**TASK DIRECTIONS**
From the entries below, please output exactly the lines starting at the one containing "Themeansar (84, 2512)" and ending at the one containing "Sepuluh Komitmen Alumni", both included.

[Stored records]

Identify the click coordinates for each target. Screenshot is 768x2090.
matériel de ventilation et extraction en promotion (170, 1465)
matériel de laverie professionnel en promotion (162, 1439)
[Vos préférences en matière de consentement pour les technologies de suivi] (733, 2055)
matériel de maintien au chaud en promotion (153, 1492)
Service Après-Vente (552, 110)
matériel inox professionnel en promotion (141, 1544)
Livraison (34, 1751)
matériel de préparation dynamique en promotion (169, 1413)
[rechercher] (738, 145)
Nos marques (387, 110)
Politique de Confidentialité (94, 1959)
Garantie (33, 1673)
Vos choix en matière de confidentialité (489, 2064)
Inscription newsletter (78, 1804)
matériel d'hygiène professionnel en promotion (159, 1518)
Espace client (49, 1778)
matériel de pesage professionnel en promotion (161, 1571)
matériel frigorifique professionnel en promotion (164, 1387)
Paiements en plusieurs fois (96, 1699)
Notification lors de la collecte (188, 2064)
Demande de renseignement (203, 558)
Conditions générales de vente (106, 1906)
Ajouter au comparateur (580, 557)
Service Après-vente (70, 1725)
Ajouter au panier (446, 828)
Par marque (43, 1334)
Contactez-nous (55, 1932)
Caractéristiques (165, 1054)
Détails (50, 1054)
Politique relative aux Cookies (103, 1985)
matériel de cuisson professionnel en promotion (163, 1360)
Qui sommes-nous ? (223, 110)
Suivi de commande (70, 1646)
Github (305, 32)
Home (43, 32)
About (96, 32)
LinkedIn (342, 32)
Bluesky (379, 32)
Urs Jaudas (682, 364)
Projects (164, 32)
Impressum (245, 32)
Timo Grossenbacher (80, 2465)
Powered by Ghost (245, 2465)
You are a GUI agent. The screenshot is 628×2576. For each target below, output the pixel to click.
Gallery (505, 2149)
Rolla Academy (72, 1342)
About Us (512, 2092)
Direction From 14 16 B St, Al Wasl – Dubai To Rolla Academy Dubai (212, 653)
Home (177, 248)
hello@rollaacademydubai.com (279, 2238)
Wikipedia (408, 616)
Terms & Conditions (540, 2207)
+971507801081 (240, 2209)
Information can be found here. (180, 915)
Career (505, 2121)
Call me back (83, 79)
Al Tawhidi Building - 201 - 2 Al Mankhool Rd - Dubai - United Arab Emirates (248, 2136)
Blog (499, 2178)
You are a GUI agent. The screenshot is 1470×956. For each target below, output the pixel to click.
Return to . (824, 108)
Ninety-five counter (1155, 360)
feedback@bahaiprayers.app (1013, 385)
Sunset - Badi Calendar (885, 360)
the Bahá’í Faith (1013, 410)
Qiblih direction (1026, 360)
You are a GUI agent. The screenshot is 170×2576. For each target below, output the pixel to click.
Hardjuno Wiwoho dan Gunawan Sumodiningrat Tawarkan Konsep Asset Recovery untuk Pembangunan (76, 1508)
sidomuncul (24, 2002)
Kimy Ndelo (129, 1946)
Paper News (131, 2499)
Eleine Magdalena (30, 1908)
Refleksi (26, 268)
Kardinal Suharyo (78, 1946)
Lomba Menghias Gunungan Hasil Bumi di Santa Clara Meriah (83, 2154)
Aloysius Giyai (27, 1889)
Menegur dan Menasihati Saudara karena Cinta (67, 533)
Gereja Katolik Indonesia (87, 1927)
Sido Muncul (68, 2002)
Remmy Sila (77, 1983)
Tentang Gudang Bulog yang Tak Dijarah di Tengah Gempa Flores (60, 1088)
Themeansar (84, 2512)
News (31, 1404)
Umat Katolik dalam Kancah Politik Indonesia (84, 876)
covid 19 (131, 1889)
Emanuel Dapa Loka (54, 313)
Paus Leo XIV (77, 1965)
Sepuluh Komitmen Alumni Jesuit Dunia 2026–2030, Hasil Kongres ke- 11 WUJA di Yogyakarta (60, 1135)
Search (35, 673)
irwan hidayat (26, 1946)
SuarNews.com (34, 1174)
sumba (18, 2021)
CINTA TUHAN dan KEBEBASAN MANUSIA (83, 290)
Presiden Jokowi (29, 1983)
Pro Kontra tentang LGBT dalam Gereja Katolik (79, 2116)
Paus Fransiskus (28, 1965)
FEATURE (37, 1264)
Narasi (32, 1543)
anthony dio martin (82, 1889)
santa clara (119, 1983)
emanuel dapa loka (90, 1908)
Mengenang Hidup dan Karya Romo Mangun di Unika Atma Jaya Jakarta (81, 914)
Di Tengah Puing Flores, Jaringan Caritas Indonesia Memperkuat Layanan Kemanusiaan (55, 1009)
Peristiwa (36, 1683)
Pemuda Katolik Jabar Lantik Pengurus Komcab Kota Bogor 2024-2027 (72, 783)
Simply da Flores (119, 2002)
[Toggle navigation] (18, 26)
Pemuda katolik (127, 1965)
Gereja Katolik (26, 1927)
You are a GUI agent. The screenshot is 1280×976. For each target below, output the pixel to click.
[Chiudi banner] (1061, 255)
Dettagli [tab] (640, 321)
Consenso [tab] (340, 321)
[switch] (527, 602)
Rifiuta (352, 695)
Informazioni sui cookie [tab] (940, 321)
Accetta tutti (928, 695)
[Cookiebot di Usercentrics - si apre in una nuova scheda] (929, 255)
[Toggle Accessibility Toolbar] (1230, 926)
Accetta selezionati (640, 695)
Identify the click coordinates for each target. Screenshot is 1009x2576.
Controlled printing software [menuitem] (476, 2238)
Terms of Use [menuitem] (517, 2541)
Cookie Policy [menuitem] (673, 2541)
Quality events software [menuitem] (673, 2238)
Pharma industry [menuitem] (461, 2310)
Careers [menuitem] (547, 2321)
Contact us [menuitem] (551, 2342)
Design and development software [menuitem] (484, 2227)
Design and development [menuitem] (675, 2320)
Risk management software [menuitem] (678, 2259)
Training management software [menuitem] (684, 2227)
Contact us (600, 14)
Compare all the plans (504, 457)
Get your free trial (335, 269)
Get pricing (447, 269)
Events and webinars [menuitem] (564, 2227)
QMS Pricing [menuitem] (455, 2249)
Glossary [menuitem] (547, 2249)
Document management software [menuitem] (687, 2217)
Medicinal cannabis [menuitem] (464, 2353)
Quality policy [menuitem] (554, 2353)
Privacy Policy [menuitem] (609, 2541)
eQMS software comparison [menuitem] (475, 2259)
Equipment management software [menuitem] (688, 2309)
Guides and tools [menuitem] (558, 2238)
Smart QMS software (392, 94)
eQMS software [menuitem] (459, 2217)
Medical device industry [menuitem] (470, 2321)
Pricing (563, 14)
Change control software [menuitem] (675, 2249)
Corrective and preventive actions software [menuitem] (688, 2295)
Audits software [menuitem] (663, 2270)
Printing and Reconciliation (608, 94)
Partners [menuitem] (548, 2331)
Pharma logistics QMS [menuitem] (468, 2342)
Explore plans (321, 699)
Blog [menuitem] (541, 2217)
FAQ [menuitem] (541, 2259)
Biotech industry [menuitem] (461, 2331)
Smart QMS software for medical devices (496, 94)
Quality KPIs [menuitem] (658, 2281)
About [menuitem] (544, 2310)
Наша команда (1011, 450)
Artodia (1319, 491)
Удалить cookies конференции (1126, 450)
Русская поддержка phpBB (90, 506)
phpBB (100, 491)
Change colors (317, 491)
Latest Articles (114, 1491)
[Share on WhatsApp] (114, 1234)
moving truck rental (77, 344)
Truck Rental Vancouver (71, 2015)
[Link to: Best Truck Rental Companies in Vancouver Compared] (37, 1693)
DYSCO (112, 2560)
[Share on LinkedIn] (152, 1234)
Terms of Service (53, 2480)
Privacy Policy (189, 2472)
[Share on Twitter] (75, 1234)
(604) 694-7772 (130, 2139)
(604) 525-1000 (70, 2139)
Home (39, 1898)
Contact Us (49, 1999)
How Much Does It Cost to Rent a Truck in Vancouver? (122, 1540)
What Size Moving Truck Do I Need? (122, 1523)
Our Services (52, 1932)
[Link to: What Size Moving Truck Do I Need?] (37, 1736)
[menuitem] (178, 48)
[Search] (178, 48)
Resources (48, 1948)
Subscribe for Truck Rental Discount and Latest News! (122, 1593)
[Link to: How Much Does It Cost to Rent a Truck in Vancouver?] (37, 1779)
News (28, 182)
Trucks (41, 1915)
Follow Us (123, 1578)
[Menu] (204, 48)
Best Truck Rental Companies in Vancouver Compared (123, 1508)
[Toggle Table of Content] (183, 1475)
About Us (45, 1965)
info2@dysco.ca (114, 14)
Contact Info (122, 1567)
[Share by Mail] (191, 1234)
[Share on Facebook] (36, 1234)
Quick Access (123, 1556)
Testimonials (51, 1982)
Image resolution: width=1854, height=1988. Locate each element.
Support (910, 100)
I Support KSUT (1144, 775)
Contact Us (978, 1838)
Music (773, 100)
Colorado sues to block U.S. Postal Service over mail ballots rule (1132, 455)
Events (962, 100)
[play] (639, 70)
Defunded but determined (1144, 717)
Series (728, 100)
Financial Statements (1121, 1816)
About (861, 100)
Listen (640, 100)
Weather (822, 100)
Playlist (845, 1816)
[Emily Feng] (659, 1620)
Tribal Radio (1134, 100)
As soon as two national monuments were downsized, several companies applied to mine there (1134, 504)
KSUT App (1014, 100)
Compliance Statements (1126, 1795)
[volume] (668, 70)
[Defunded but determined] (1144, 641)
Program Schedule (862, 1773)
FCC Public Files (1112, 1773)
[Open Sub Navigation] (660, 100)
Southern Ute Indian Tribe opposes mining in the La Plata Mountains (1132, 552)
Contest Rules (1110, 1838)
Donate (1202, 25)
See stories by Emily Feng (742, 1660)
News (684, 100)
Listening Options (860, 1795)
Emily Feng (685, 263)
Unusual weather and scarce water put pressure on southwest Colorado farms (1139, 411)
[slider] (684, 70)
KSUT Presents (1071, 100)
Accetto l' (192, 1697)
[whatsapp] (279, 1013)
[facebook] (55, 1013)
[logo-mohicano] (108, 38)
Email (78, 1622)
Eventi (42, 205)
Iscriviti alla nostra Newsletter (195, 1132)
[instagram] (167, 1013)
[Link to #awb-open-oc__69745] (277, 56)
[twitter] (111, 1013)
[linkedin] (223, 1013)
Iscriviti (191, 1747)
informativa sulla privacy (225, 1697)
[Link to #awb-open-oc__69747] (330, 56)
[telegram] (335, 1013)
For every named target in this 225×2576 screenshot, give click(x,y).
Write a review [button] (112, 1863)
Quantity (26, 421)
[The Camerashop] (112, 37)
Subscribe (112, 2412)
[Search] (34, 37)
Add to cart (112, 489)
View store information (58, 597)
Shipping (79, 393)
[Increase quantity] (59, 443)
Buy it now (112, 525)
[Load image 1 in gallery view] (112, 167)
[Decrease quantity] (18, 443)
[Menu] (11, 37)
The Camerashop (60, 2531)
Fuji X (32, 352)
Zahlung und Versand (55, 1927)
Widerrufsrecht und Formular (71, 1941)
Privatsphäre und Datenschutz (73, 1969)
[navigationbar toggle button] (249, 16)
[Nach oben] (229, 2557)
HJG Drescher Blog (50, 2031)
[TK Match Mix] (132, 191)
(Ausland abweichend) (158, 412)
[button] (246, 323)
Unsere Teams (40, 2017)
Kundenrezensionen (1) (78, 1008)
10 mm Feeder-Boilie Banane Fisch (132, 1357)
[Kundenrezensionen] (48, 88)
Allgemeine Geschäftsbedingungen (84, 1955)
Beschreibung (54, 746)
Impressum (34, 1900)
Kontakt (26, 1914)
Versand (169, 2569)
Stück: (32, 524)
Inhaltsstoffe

**RESPONSE TO THE EXERCISE**
Themeansar (84, 2512)
News (31, 1404)
Umat Katolik dalam Kancah Politik Indonesia (84, 876)
covid 19 (131, 1889)
Emanuel Dapa Loka (54, 313)
Paus Leo XIV (77, 1965)
Sepuluh Komitmen Alumni Jesuit Dunia 2026–2030, Hasil Kongres ke- 11 WUJA di Yogyakarta (60, 1135)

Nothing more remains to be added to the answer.